All's not new for England, who last played a Test match earlier this year. They also played a couple of Tests - one each against Australia and South Africa - last year. For them, the unknown lies more in the conditions, and adapting to them. England last played a Test match in India in 2005; there is no recent experience to draw from apart from white-ball games.
"Pretty quick turnaround - we have talked about that; we have done it before," England captain Heather Knight, for whom playing a Test match in India is one of her "bucket-list things as a cricketer" said. "We have played an Ashes Test match in Canberra in 2022, where we had two days' preparation.
"That can create a little bit of anxiety around not feeling ready. [It is] about getting the heads right around knowing exactly how to approach Test-match cricket, how you want to play and not thinking too much about conditions and pre-planning what might happen, because you don't know what surface you will get. We won't have the perfect prep but that is how it works in international cricket - it is about getting your head right and embracing the challenge."
Opener Tammy Beaumont is coming off a double-century in Nottingham, a knock that is now a good six months old. She pays heed to what her father reminds her every time she plays a game: "You start again on nought."

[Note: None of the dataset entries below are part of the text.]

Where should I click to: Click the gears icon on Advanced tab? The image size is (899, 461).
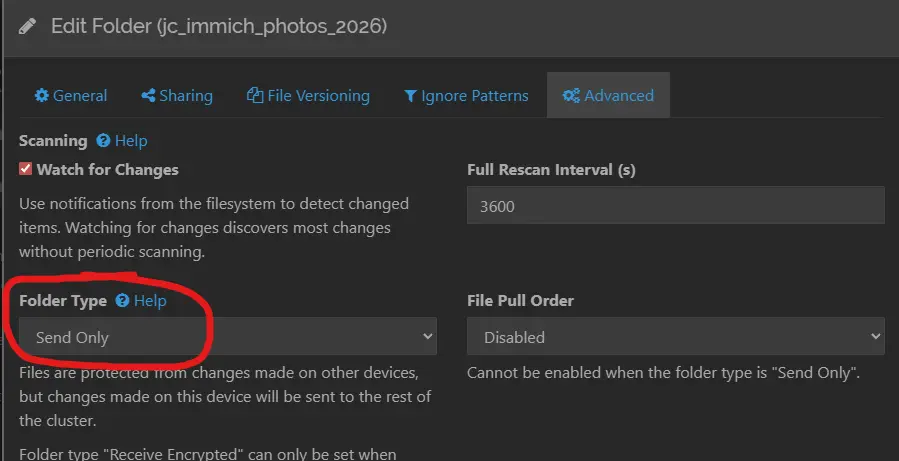point(571,96)

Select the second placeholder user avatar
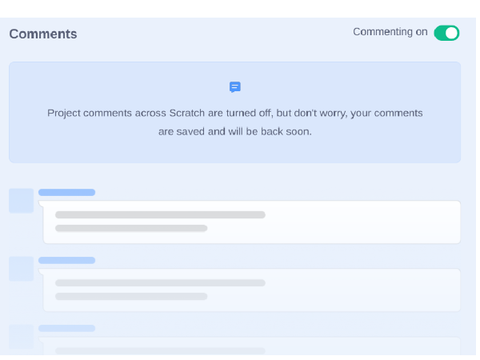(21, 269)
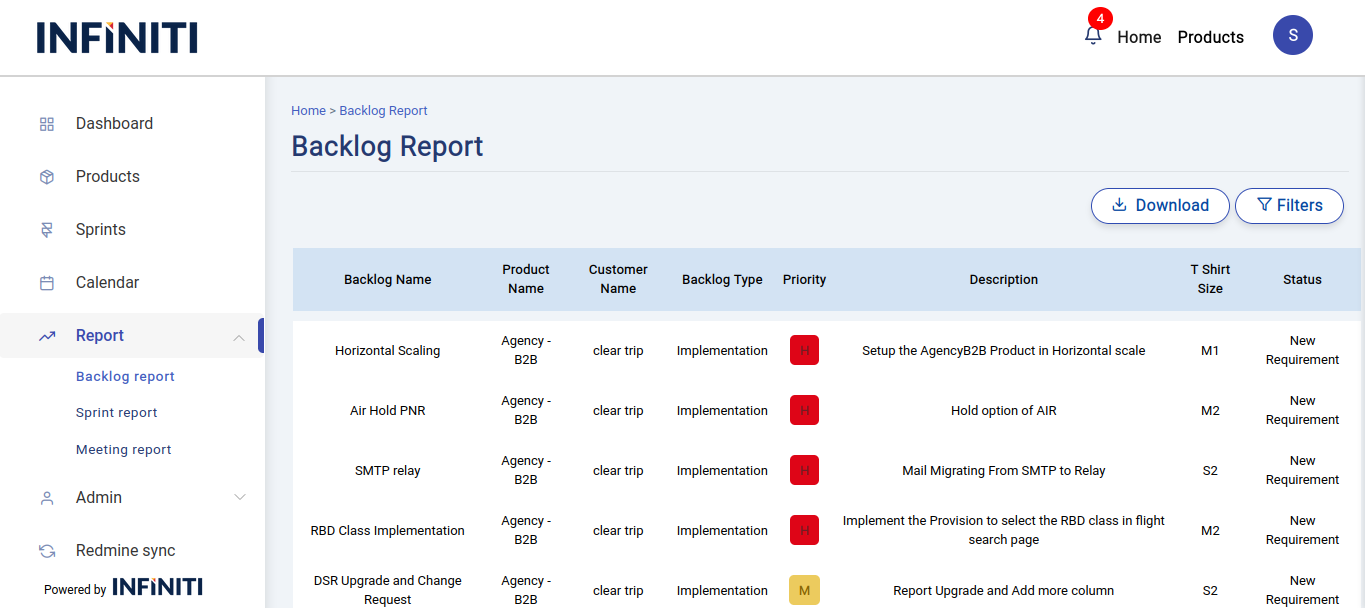Click Products in the top navigation

pyautogui.click(x=1210, y=37)
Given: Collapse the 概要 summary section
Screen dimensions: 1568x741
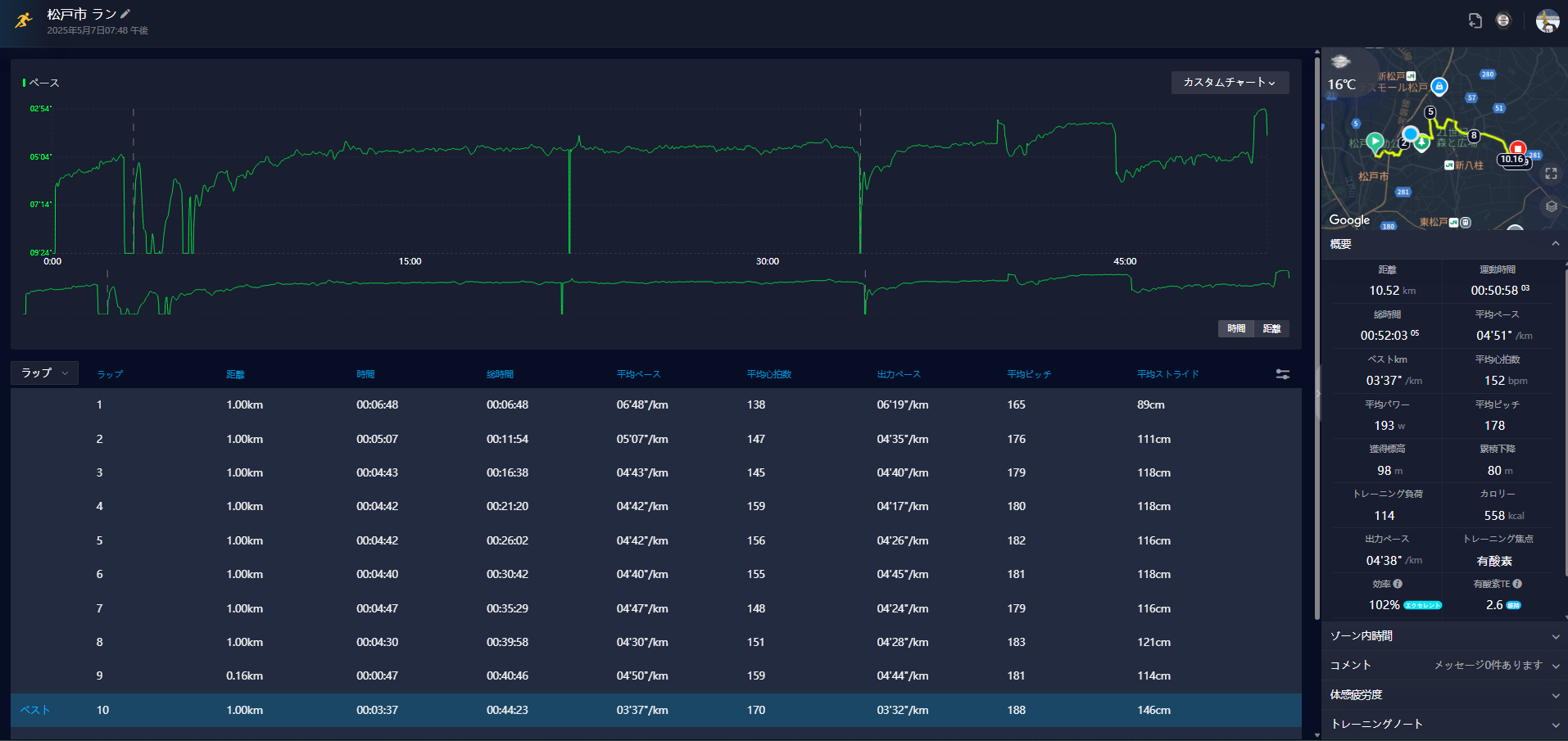Looking at the screenshot, I should pyautogui.click(x=1555, y=244).
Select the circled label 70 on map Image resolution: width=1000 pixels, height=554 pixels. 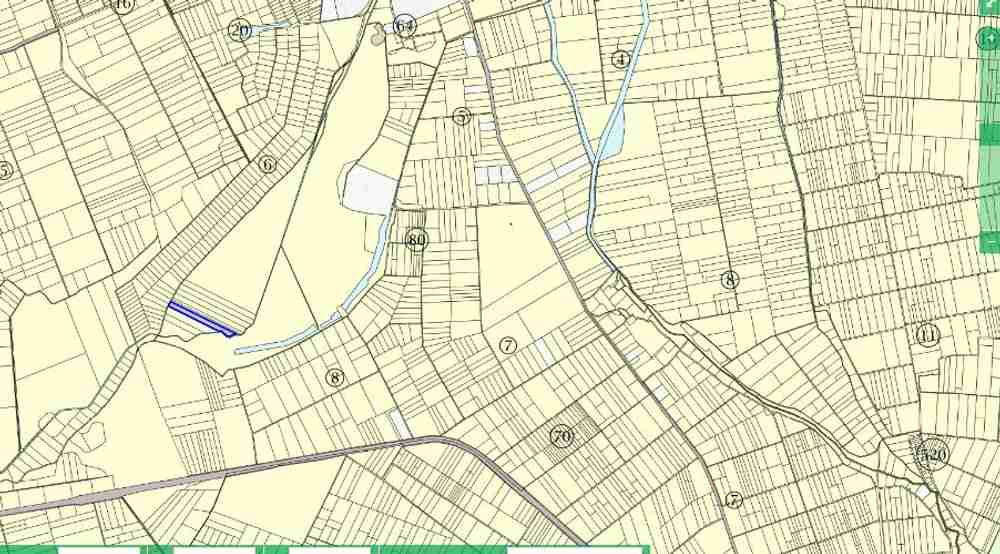(562, 437)
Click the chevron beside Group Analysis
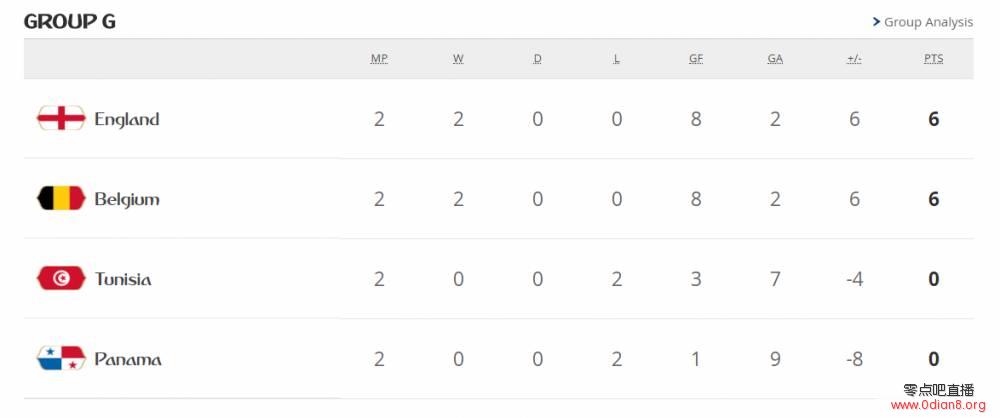The image size is (1000, 418). click(876, 22)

"It's funny actually," Beaumont, the first Englishwoman to score a Test double-ton, said on ESPNcricinfo's Ladies Who Switch podcast. "When Jon Lewis called me about selection news, [he said] 'I don't think there's a more in-form Test player at the moment.' I was like that was six months ago, how do you stay in form?
"You try and take learnings from each Test match you play. It is not something you can jump straight into. These days we play a lot of T20s and a lot of 50 overs, that becomes [automatic]. Whereas when you are learning to do things, you have to think about it again.
"The big part is not thinking a lot about the big picture all the time. At Trent Bridge when we fielded for a day-and-a-half, when the final wicket fell, we had 470 [473] to get. If you do that you are shooting yourself in the foot somewhat. Whereas the most important thing was to get through to the next drinks break. Just get through to the new ball, make sure we don't lose a wicket before, whatever, seeing the shine off it. Next thing, change of bowler, what are they trying to do, how can I score of them, next bit. Oh, time to sit down now, tea time! Just try to constantly staying in that moment and thinking about that and not getting far ahead of yourself."
When the two teams take the field in whites on Thursday, a lot of things will be different. But they will reassure themselves with the thought that they have done their best in the limited time they have had, and let their skills and instincts take over.